2. Are the amounts of the awards adequate?
3. Was the trial court correct in assessing interest at the rate of 5% per annum from judicial demand until August 20, 1970, and 7% thereafter until paid?

In order to put the case in its proper perspective and to facilitate the orderly disposition of the above issues, we shall relate the facts and background as we find them.

Billy R. Bibby, d/b/a Bibby Construction Company, was in the land-clearing and dirt-moving business, necessitating the use of bulldozers. In December, 1967 he employed Lewis primarily as a bulldozer operator and also as a general handyman. When Lewis first began his employment he drove to and from work in a 1953 Chevrolet which he owned. On January 5, 1968 Bibby acquired the 1965 model pickup truck which was involved in the accident made the basis of this suit. During this same month Lewis sold his Chevrolet to C. L. Brazill. The sale of the Chevrolet by Lewis was denied by the latter, but we find it to be a fact.

Soon after Lewis sold his Chevrolet, Bibby began allowing Lewis to use the truck for transportation to and from work. Lewis did not have a Louisiana driver's license, it having been revoked after his conviction for drunken driving. The evidence is conflicting as to whether Bibby was aware of this fact when he first entrusted the pickup truck to Lewis. However, the record convinces us Bibby instructed Lewis, from the time he began using the truck, not to drive it on the main highways but to use the back roads, and not to drive it in to town unless Lewis' daughter was driving.

There is a mass of testimony as to whether Bibby knew of Lewis' past convictions for drunken driving, and also as to when Bibby first learned that Lewis did not have a driver's license. We shall not burden this opinion with a detailed analysis of this testimony, but we find the evidence preponderates to the effect that Bibby became aware, in the early part of April, 1968, that Lewis' driver's license had been revoked as a result of his conviction on a drunk-driving charge. In fact, this was admitted by Bibby in a discovery deposition and was not seriously contested in his brief before this court. Charles Kendrick, of Homer, who was Bibby's insurance agent, testified he told Bibby that Lewis was unable to purchase liability insurance because of his driving record, and that Bibby assured Kendrick he need not be concerned because Bibby intended to terminate Lewis' employment soon thereafter.

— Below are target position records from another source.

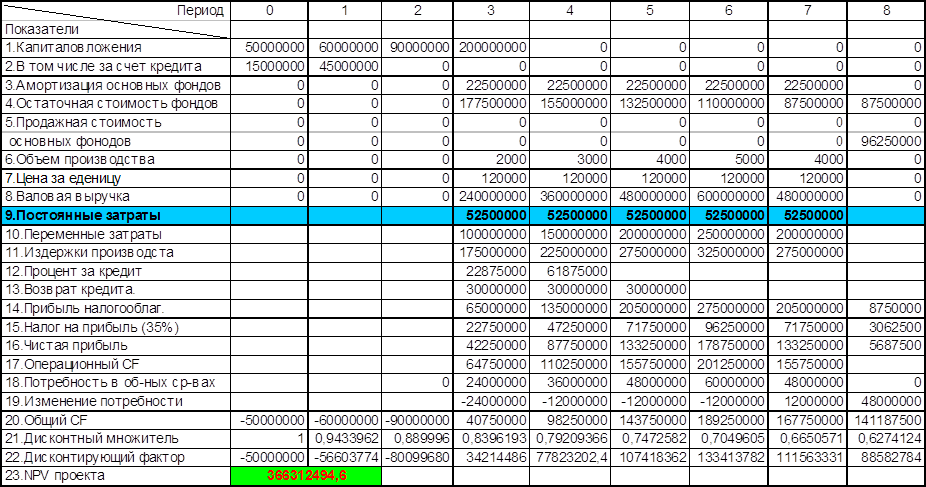Click the profit tax cell 3062500

(885, 327)
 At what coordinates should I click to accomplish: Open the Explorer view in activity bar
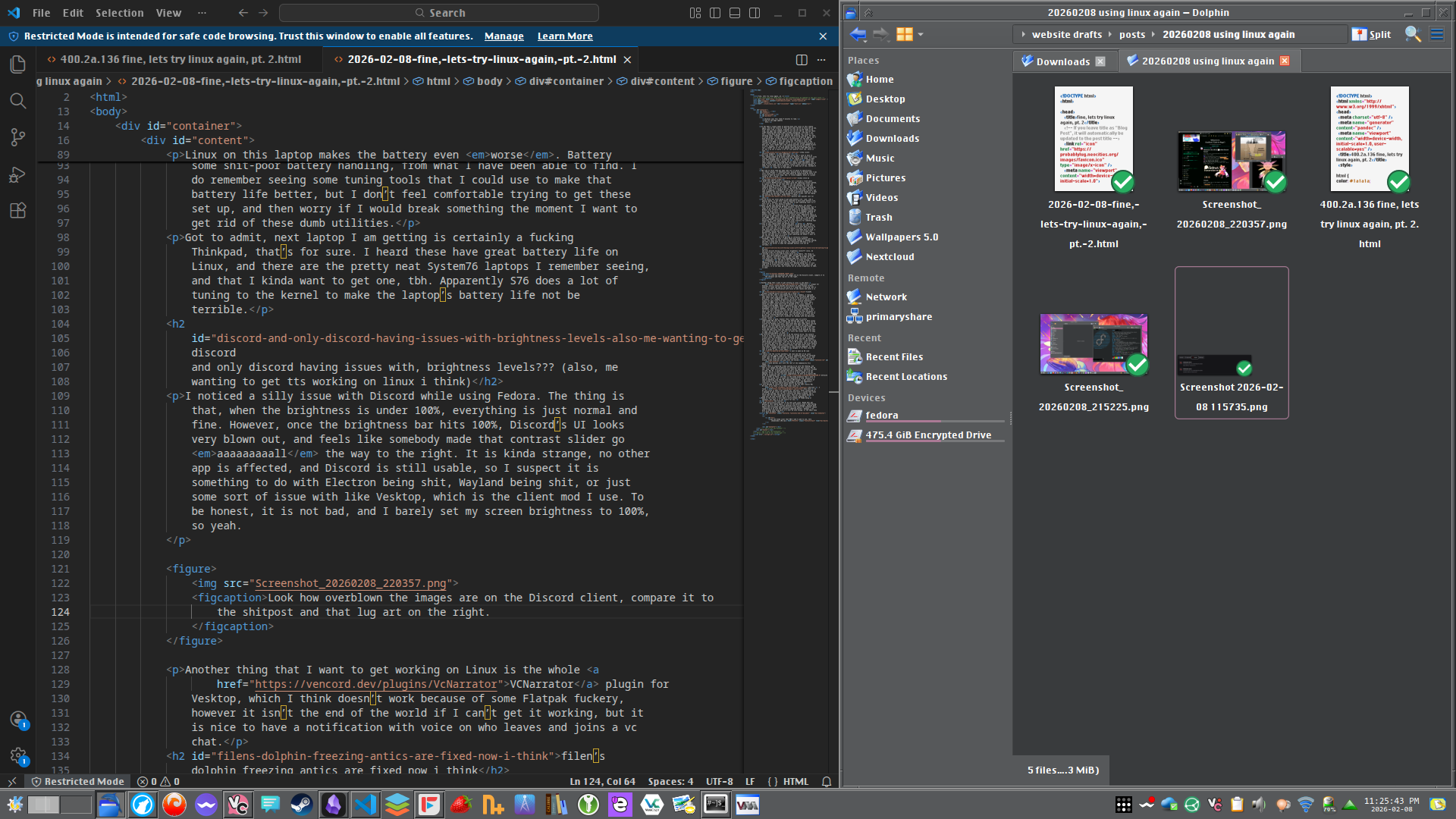coord(18,64)
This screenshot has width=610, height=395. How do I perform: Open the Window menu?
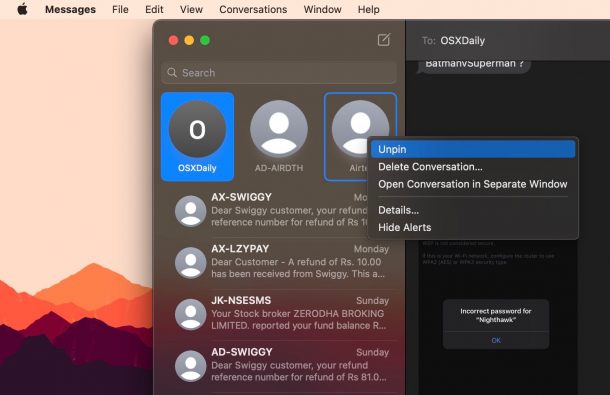pyautogui.click(x=323, y=9)
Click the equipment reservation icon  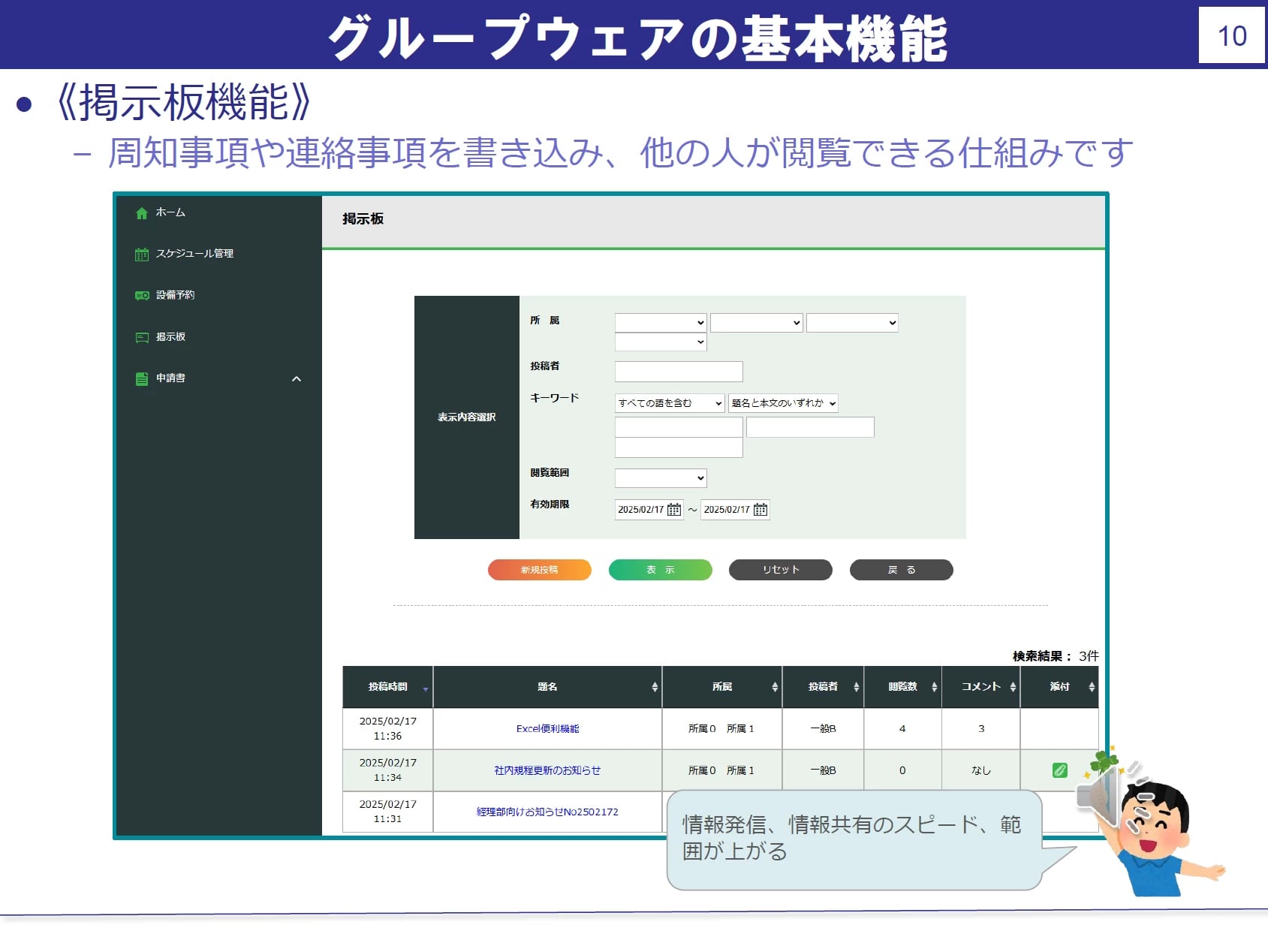coord(141,296)
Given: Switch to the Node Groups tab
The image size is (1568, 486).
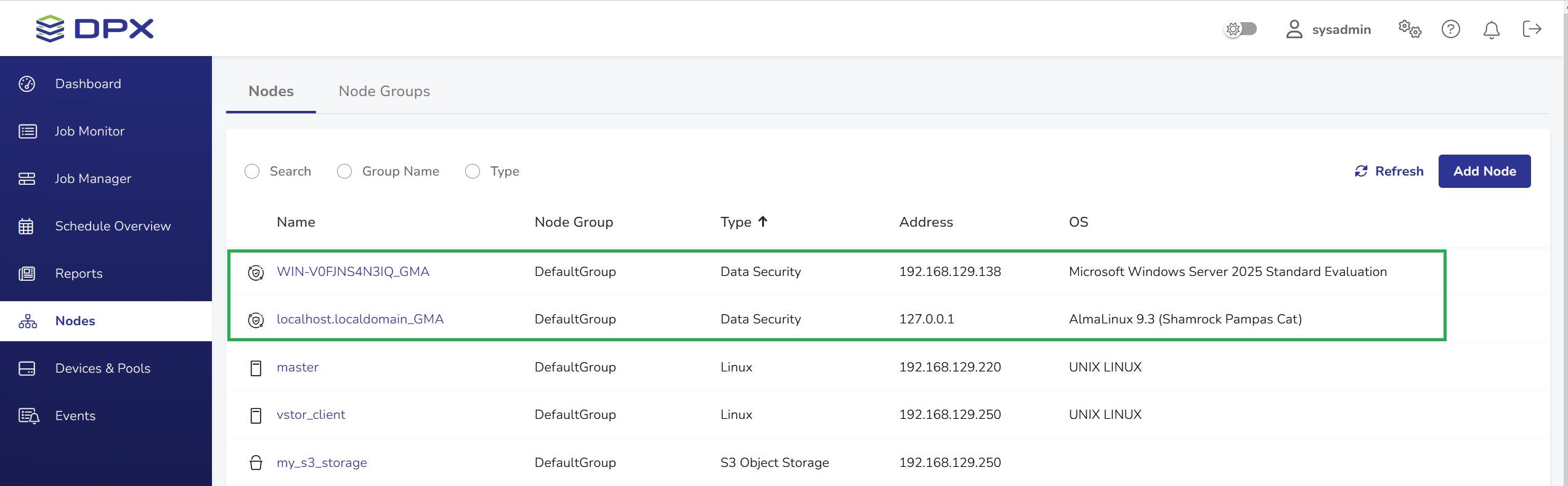Looking at the screenshot, I should coord(384,91).
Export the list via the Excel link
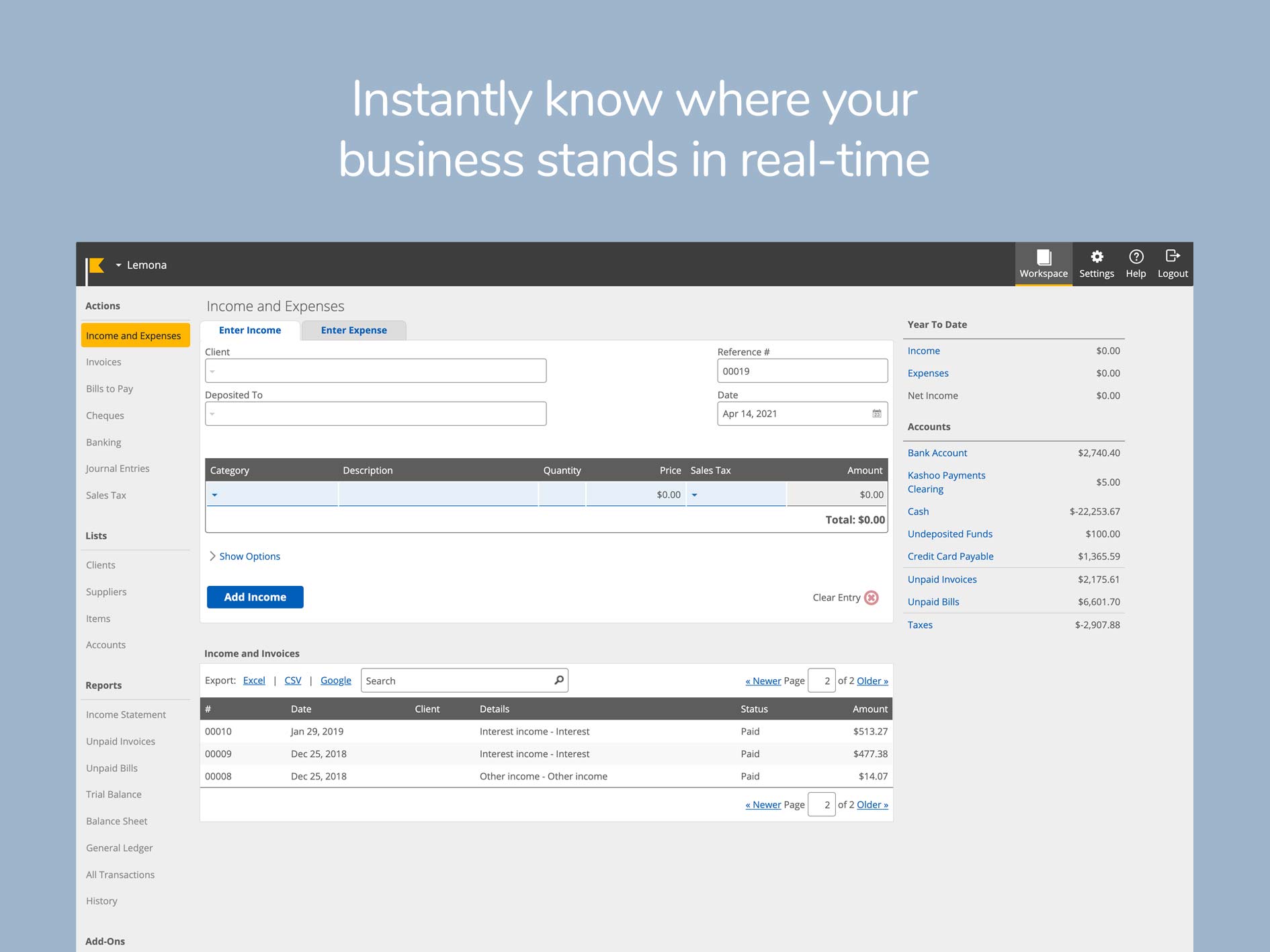This screenshot has height=952, width=1270. tap(254, 681)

After having been refused insurance by Kendrick's agency, Lewis applied to Smith's *654 agency at Grambling, Louisiana. Smith testified he took Lewis' application and forwarded it to the general agency in Bossier City, where a policy was later issued to Lewis by the Stonewall Insurance Company. According to Smith, Lewis falsified his application by stating he had only been convicted twice for drunken driving.

An application was sent to the Financial Responsibility Section of the Department of Public Safety of Louisiana in order to initiate the return of Lewis' driver's license, but at the time of the accident it had not been received. Bibby was aware of this application. Therefore, in summary, we find that at the time of the accident Lewis did not have a valid driver's license because it had been revoked for drunken driving, and that Bibby was aware of the fact Lewis did not have a license and of the reason for its revocation.

The extent to which Bibby had entrusted the use of the truck to Lewis is crucial to the question of Bibby's liability. Despite Bibby's denial, the testimony is overwhelmingly convincing that from the early part of April until the accident Lewis had practically the unlimited use of the truck. He was allowed to drive it to and from work and to keep it at his home while he was not working. It is true Bibby instructed him not to get on the main roads with the truck unless his daughter was driving. On this point, the record reflects Bibby did not know Lewis' daughter, but he gave the explanation that he thought, of the two, she was the better driver. This can lead only to the conclusion that Bibby was skeptical of Lewis' legal right and ability to drive the truck.